Network

OSI Model

The OSI model is a theoretical model designed to understand and describe how different network protocols interact and work together. In the real world, protocols don’t always fit neatly into a single layer and may operate across multiple layers.

Standard OSI model

Layer 1 - Physical
- electric signals / driver
- the data gets converted into a bit stream (1/0)
- Bits -> Signal
Layer 2 - Data Link
- frames / mac address / ethernet
- facilitates data transfer between two devices on the same network
- Frame (breaks packets into smaller pieces called frames)
Layer 3 - Network
- IP / ARP / ICMP
- destination and source IP
- Packet (break segments into smaller units called packets and reassembles these packets on the receiving device)
Layer 4 - Transport
- TCP / UDP
- destination and source Port to identify services or applications
- Segment (break the data into chunks called segments)
Layer 5 - Session
- connection establishment / TLS
- state / stateful / cookie session
Layer 6 - Presentation
- encoding / serialisation
- JSON object / UTF-8
Layer 7 - Application
- HTTP / FTP / gRPC

TCP/IP model

Network Access (Data Link + Pyhsical)
Internetwork (Network)
Transport (Transport)
Application (Session + Presentation + Application)

An example to explain how OSI model deal with sending a POST request to HTTPs endpoint

Application
- This is where the HTTP protocol lives.
- A POST request is formed here with all necessary elements including the request method (POST), headers, and the message body.
Presentation
- This layer is responsible for data representation and encryption.
- In the case of HTTPS, the data is encrypted for security.
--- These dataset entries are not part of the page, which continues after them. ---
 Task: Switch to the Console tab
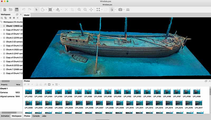pyautogui.click(x=36, y=116)
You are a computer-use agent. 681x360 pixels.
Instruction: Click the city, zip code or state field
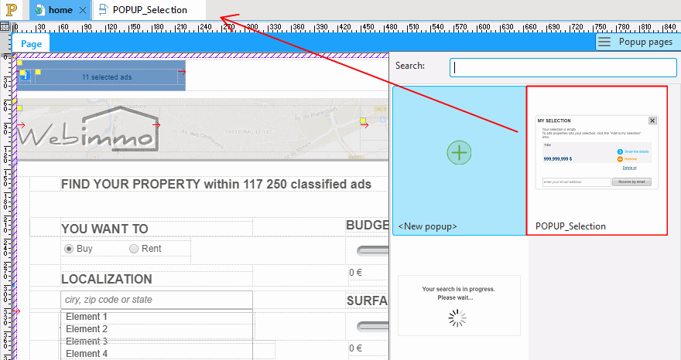(156, 300)
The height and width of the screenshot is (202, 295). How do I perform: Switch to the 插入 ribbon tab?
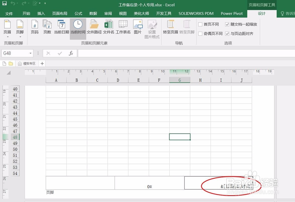pos(41,13)

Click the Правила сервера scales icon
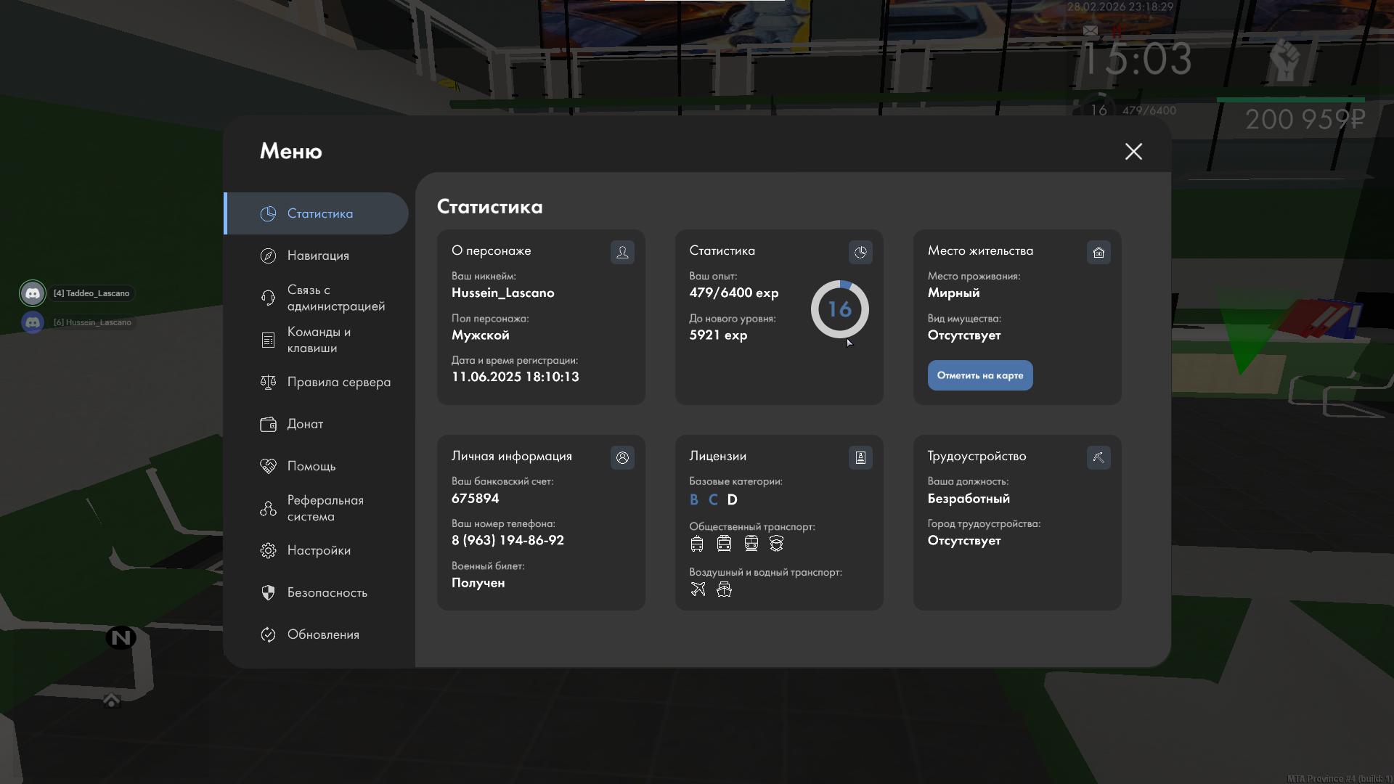268,383
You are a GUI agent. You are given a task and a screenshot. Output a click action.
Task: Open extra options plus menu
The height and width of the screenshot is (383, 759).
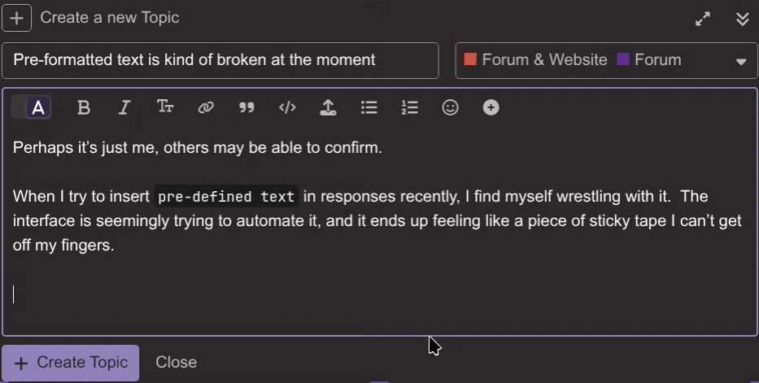tap(491, 107)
This is also where data compression could occur if needed.
Session
- This layer establishes, manages, and terminates connections between applications.
- In this context, it would be maintaining the connection for the HTTPS session.
Transport
- This layer is responsible for end-to-end communication services for applications.
- In the case of HTTPS, it typically uses TCP (Transmission Control Protocol) to ensure that packets are sent and received in the correct order.
- This is also where services like error checking and data recovery occur.
Network
- This layer is responsible for packet forwarding, including routing through different networks.
- The IP (Internet Protocol) address of the HTTPS endpoint would be used here to route the request to the correct location.
Data Link
- This layer provides reliable transit of data across a physical or logical link.
- It’s involved in error detection and correction, as well as defining the protocol for the next layer to use.
Physical
- This is the lowest layer of the OSI model, and it’s responsible for the actual physical connection between the devices.
- It defines the characteristics of the hardware to be used for the transmission like the cables, connectors, and the binary transmission of data.

Ref:

Heartbeat packet

A heartbeat packet is a type of signal sent at regular intervals between two systems to check that the connection is still alive and functioning properly

It’s used to check the health of servers

Heartbeat doesn’t belong to a specific OSI models. It’s more of an operational concept that can be implemented at different layers.

Load Balancer

L3 Load Balancer (Network Layer)
- it makes decisions based on IP protocol data
- It can distribute traffic based on IP address and TCP or UDP port numbers
L7 Load Balancer (Application Layer)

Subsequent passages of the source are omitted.